RECORDS FOR THE TASK -
● ● ● ● ●

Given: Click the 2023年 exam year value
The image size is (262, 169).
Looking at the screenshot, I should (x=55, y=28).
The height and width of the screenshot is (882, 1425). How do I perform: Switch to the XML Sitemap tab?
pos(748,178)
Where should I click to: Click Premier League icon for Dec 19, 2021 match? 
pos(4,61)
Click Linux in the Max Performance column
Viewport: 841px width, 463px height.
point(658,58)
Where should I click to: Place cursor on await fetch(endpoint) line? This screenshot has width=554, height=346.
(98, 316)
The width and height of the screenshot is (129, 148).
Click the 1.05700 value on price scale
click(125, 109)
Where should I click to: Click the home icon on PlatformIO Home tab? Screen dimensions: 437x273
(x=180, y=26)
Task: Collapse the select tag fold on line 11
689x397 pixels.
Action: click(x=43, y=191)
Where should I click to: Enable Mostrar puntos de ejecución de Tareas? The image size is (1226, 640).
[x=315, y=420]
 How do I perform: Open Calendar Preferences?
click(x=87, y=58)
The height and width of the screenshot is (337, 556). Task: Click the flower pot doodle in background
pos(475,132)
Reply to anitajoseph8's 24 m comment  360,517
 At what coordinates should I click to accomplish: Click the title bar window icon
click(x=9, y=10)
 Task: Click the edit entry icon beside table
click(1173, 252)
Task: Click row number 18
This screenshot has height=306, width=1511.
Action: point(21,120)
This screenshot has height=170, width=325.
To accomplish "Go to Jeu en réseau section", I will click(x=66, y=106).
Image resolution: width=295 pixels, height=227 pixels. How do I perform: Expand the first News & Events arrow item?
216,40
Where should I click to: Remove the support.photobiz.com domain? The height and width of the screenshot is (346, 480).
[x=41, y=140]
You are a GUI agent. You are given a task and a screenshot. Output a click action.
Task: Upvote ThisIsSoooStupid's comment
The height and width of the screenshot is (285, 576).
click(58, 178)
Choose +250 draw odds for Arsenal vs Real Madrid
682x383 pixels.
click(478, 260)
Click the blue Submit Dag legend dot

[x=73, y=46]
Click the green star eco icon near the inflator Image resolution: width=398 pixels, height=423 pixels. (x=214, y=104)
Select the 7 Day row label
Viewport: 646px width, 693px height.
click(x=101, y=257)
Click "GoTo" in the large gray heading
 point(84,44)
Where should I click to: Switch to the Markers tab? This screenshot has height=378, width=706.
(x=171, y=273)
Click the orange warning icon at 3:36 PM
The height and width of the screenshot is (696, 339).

● ● ● ● ●

WHAT TO WORK ON - Extract each line from the entries above that contains the string "comment".

RESPONSE BOX -
Reply to anitajoseph8's 24 m comment  360,517
Task: Upvote ThisIsSoooStupid's comment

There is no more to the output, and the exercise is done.